# Required action
In the data that follows, each entry is to be restated exactly.

Pixel coordinate grounding data:

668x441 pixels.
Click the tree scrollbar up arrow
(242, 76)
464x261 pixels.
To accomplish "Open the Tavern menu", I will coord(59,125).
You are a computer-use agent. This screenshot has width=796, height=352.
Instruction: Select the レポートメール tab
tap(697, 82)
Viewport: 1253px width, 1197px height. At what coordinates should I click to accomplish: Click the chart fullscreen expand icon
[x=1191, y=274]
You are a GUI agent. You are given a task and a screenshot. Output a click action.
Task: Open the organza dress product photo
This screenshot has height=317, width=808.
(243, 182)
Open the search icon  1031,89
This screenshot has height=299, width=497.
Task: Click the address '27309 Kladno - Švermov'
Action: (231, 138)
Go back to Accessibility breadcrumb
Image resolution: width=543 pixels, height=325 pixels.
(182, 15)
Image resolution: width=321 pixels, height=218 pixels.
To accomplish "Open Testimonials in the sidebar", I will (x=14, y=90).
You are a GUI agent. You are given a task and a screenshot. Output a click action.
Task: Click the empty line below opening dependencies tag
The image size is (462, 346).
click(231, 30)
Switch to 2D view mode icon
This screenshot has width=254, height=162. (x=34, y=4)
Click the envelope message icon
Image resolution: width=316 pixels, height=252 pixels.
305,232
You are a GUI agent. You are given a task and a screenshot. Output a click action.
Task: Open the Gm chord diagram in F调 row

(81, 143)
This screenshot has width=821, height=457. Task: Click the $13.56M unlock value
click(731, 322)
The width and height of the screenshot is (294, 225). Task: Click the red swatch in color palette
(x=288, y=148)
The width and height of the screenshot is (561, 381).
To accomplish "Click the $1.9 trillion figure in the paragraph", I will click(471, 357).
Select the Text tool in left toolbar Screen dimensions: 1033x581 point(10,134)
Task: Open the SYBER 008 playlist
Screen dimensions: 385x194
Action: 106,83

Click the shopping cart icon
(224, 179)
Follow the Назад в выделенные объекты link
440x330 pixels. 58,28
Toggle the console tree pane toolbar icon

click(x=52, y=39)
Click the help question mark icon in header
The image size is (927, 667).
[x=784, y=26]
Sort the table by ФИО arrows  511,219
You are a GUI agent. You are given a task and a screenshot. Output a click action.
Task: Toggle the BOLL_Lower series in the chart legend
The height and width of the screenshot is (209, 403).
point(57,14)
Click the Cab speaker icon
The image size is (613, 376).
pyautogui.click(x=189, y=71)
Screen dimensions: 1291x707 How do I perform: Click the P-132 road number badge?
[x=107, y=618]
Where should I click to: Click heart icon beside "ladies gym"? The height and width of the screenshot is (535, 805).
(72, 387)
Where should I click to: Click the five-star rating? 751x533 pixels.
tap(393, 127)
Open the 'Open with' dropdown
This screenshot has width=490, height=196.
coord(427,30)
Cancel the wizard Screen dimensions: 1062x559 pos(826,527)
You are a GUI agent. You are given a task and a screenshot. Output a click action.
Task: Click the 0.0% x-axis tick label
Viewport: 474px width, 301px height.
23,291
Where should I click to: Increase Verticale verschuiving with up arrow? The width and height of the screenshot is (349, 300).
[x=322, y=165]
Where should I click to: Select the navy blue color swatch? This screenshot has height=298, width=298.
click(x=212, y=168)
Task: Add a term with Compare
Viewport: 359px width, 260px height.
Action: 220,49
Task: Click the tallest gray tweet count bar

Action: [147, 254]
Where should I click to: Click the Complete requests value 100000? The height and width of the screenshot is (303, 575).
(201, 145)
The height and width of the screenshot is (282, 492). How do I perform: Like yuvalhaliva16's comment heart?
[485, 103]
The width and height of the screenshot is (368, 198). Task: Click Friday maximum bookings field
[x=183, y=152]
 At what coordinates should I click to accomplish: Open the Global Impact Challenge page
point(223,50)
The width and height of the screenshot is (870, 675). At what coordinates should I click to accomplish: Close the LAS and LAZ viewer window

# Response area
668x441 pixels.
Click the tree scrollbar up arrow
(242, 76)
464x261 pixels.
To accomplish "Open the Tavern menu", I will coord(59,125).
You are a computer-use agent. This screenshot has width=796, height=352.
Instruction: Select the レポートメール tab
tap(697, 82)
Viewport: 1253px width, 1197px height. At what coordinates should I click to accomplish: Click the chart fullscreen expand icon
[x=1191, y=274]
You are a GUI agent. You are given a task and a screenshot. Output a click action.
Task: Open the organza dress product photo
This screenshot has height=317, width=808.
(243, 182)
Open the search icon  1031,89
This screenshot has height=299, width=497.
Task: Click the address '27309 Kladno - Švermov'
Action: (231, 138)
Go back to Accessibility breadcrumb
Image resolution: width=543 pixels, height=325 pixels.
(182, 15)
Image resolution: width=321 pixels, height=218 pixels.
To accomplish "Open Testimonials in the sidebar", I will (x=14, y=90).
You are a GUI agent. You are given a task and a screenshot. Output a click action.
Task: Click the empty line below opening dependencies tag
The image size is (462, 346).
click(231, 30)
Switch to 2D view mode icon
This screenshot has width=254, height=162. (x=34, y=4)
Click the envelope message icon
Image resolution: width=316 pixels, height=252 pixels.
305,232
You are a GUI agent. You are given a task and a screenshot. Output a click action.
Task: Open the Gm chord diagram in F调 row

(81, 143)
This screenshot has width=821, height=457. Task: Click the $13.56M unlock value
click(731, 322)
The width and height of the screenshot is (294, 225). Task: Click the red swatch in color palette
(x=288, y=148)
The width and height of the screenshot is (561, 381).
To accomplish "Click the $1.9 trillion figure in the paragraph", I will click(471, 357).
Select the Text tool in left toolbar Screen dimensions: 1033x581 point(10,134)
Task: Open the SYBER 008 playlist
Screen dimensions: 385x194
Action: 106,83

Click the shopping cart icon
(224, 179)
Follow the Назад в выделенные объекты link
440x330 pixels. 58,28
Toggle the console tree pane toolbar icon

click(x=52, y=39)
Click the help question mark icon in header
The image size is (927, 667).
[x=784, y=26]
Sort the table by ФИО arrows  511,219
You are a GUI agent. You are given a task and a screenshot. Output a click action.
Task: Toggle the BOLL_Lower series in the chart legend
The height and width of the screenshot is (209, 403).
point(57,14)
Click the Cab speaker icon
The image size is (613, 376).
pyautogui.click(x=189, y=71)
Screen dimensions: 1291x707 How do I perform: Click the P-132 road number badge?
[x=107, y=618]
Where should I click to: Click heart icon beside "ladies gym"? The height and width of the screenshot is (535, 805).
(72, 387)
Where should I click to: Click the five-star rating? 751x533 pixels.
tap(393, 127)
Open the 'Open with' dropdown
This screenshot has width=490, height=196.
coord(427,30)
Cancel the wizard Screen dimensions: 1062x559 pos(826,527)
You are a GUI agent. You are given a task and a screenshot. Output a click action.
Task: Click the 0.0% x-axis tick label
Viewport: 474px width, 301px height.
23,291
Where should I click to: Increase Verticale verschuiving with up arrow? The width and height of the screenshot is (349, 300).
[x=322, y=165]
Where should I click to: Select the navy blue color swatch? This screenshot has height=298, width=298.
click(x=212, y=168)
Task: Add a term with Compare
Viewport: 359px width, 260px height.
Action: 220,49
Task: Click the tallest gray tweet count bar

Action: [147, 254]
Where should I click to: Click the Complete requests value 100000? The height and width of the screenshot is (303, 575).
(201, 145)
The height and width of the screenshot is (282, 492). How do I perform: Like yuvalhaliva16's comment heart?
[485, 103]
The width and height of the screenshot is (368, 198). Task: Click Friday maximum bookings field
[x=183, y=152]
 At what coordinates should I click to accomplish: Open the Global Impact Challenge page
point(223,50)
The width and height of the screenshot is (870, 675). At what coordinates should I click to accomplish: Close the LAS and LAZ viewer window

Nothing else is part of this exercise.